The table below presents our fixed maturity securities by National Association of Insurance Commissioners (NAIC) designation and the equivalent ratings of the nationally recognized securities rating organizations (dollars in thousands).

 

 

 

 

September 30, 2006

 

December 31, 2005

NAIC
Designation

 

Rating Agency
Equivalent

 

Carrying
Amount

 

Percent

 

Carrying
Amount

 

Percent

 

 

 

 

 

 

 

 

 

 

 

1

 

Aaa/Aa/A

 

$8,808,484

 

93.7%

 

$8,368,330

 

94.0%

2

 

Baa

 

481,462

 

5.1%

 

416,614

 

4.7%

3

 

Ba

 

86,368

 

0.9%

 

93,335

 

1.0%

4

 

B

 

18,852

 

0.2%

 

3,396

 

0.1%

5

 

Caa and lower

 

 

 

11,719

 

0.1%

6

 

In or near default

 

4,449

 

0.1%

 

6,716

 

0.1%

 

 

Total fixed maturities

 

$9,399,615

 

100.0%

 

$8,900,110

 

100.0%

 

At September 30, 2006 and December 31, 2005, the fair value of investments we owned that were non-investment grade was $109.7 million and $115.2 million, respectively. Non-investment grade securities represented 1.2% at September 30, 2006 and 0.9% at December 31, 2005, of the fair value of our fixed maturity securities. The unrealized losses on investments we owned that were non-investment grade at September 30, 2006 and December 31, 2005, were $5.6 million and $5.8 million, respectively. The unrealized losses on such securities at September 30, 2006 and December 31, 2005 represented 1.3% and 2.8%, respectively, of gross unrealized losses on fixed maturity securities.

At each balance sheet date, we identify invested assets which have characteristics (i.e. significant unrealized losses compared to book value and industry trends) creating uncertainty as to our future assessment of an other than temporary impairment. We include these securities on a list which is referred to as our watch list. We exclude from this list securities with unrealized losses which are related to market movement in interest rates and which have no factors indicating that such unrealized losses may be other than temporary as we have the ability and intent to hold these securities to maturity or until a market recovery is realized. There were no securities on our watch list at September 30, 2006.

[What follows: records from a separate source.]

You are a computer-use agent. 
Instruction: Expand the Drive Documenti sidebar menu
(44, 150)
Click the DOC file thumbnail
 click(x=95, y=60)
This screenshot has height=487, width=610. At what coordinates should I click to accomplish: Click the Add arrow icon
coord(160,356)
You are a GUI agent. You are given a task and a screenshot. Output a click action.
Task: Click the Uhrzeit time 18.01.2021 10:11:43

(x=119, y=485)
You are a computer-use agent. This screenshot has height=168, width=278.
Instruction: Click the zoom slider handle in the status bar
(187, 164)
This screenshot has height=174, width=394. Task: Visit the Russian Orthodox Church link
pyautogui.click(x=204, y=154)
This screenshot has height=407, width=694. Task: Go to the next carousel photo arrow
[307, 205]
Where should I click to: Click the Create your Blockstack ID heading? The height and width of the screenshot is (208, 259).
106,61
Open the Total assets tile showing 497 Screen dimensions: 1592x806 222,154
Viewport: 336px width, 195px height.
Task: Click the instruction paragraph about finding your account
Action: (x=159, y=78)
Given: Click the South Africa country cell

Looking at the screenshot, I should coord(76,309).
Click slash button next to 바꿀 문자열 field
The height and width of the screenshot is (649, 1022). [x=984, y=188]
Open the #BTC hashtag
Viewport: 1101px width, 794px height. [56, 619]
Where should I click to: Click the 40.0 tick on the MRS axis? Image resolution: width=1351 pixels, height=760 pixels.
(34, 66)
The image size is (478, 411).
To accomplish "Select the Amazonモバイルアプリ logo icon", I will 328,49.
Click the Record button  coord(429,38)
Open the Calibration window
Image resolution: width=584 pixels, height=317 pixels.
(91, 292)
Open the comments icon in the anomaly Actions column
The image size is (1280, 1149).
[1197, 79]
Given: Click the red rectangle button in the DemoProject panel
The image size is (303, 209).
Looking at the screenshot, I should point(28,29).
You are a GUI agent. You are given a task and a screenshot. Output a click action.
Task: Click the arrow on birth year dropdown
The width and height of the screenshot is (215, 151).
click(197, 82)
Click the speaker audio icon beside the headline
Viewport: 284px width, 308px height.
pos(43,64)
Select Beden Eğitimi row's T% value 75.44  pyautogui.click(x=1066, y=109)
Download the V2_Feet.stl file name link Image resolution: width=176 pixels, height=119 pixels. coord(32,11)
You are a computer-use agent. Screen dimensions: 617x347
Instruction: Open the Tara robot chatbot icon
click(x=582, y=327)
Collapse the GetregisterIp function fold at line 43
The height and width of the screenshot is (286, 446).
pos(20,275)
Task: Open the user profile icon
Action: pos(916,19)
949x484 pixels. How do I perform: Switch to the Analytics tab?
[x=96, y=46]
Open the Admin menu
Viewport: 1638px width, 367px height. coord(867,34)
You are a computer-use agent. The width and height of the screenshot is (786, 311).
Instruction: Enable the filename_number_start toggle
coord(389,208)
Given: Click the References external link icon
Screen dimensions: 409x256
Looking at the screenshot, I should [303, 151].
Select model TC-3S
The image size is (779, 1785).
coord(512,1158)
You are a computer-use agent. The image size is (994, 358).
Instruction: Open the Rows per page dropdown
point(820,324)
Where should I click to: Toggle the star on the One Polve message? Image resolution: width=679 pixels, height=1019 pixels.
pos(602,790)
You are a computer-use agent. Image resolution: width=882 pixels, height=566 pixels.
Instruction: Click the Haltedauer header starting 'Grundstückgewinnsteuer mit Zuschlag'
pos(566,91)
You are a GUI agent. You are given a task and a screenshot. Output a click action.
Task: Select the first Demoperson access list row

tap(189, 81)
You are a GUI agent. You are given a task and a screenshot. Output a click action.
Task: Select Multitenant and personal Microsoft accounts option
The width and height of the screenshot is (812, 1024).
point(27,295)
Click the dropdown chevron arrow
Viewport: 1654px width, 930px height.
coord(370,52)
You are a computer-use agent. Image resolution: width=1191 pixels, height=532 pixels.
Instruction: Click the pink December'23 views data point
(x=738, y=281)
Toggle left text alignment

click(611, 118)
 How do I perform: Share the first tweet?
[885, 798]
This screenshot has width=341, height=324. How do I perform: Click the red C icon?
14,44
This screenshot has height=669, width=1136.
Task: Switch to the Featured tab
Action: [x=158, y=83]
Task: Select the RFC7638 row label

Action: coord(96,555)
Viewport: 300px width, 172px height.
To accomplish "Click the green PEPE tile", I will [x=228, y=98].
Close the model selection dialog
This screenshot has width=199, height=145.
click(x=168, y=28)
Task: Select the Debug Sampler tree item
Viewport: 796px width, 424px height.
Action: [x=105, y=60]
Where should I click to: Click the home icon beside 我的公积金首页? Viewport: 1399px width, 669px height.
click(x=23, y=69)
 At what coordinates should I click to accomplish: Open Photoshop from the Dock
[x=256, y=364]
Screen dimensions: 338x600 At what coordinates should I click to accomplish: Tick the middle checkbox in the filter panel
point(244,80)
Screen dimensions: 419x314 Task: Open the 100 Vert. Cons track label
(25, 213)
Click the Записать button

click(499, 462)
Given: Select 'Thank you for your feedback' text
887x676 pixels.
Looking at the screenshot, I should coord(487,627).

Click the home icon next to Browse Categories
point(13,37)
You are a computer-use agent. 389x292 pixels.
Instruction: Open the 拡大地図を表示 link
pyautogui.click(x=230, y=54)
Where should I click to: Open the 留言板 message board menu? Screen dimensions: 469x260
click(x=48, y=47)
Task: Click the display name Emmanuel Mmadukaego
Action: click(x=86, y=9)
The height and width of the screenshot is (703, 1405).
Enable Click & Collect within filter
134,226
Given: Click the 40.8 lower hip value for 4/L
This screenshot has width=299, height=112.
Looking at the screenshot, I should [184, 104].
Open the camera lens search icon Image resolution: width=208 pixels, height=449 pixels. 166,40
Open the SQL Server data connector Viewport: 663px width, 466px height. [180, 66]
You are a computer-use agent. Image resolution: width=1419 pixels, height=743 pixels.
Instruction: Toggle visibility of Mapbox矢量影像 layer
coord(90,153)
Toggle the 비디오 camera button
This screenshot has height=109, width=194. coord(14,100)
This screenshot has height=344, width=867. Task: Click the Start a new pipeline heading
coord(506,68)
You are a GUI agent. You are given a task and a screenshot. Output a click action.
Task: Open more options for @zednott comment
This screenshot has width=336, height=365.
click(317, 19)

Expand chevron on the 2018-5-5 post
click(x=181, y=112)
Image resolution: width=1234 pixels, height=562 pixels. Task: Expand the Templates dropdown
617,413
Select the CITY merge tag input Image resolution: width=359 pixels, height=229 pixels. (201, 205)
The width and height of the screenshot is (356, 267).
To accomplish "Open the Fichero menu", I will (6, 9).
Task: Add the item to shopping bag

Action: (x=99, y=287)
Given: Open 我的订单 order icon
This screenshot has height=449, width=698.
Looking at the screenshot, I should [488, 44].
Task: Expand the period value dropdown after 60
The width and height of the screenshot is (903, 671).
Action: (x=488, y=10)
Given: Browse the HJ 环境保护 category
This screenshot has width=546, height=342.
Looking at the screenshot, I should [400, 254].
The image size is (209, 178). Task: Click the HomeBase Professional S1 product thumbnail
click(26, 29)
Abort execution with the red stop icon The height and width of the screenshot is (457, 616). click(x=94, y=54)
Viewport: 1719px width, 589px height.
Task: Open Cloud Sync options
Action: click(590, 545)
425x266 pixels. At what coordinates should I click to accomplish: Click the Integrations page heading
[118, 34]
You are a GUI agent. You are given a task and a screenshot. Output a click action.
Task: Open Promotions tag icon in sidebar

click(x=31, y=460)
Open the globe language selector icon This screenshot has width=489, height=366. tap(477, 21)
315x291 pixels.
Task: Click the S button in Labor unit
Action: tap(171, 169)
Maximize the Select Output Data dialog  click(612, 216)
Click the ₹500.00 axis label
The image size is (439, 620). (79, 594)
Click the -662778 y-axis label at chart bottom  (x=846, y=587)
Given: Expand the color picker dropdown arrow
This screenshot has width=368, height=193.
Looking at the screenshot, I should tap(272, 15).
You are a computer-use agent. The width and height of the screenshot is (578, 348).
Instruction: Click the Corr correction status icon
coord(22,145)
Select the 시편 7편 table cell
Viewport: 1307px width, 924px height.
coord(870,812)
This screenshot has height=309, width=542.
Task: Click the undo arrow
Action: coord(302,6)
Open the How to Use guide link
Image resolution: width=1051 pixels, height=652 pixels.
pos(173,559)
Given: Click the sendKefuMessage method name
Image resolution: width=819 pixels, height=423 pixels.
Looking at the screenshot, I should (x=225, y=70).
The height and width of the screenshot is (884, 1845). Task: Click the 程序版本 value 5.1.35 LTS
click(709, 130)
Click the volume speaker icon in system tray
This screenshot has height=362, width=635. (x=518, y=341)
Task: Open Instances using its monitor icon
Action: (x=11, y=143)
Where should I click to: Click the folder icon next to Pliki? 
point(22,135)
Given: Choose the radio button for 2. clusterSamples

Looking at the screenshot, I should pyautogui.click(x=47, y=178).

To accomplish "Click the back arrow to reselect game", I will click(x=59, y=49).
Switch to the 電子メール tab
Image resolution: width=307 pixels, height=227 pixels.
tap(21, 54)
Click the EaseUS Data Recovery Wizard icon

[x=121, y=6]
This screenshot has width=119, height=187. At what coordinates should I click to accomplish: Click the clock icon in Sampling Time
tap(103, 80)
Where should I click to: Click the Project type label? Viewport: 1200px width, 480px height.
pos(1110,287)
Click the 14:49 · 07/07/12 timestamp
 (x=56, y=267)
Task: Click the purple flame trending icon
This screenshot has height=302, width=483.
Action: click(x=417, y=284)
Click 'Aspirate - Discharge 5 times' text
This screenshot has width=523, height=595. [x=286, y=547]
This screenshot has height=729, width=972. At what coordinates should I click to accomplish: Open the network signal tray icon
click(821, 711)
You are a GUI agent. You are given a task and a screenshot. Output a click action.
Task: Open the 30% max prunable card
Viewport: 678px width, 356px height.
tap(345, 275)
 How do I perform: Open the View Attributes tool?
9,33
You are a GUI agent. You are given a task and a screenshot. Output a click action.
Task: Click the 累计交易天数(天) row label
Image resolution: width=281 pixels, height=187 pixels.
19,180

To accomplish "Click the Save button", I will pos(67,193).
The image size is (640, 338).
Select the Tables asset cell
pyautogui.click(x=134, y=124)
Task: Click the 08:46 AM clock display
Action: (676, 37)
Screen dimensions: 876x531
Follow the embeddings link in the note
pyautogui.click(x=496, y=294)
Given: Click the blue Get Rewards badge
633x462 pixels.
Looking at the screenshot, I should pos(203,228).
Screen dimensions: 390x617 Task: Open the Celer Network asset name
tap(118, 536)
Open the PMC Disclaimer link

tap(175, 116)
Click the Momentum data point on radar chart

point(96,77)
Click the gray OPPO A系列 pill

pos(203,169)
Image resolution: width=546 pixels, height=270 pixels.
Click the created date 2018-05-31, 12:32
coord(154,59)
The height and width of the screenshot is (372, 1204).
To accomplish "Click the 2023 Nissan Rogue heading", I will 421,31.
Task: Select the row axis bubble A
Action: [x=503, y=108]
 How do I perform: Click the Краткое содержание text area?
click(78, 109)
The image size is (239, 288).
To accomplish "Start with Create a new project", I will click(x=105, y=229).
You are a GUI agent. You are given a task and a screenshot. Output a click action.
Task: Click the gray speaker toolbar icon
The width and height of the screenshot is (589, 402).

During the third quarter of 2006, we made the determination that an other than temporary impairment had occurred on two of our securities in the automotive industry due to deteriorations in the issuer’s operations and several downgrades in the issuer’s credit rating. The write down/realized loss on these securities was $1.3 million for the three months and nine months ended September 30, 2006.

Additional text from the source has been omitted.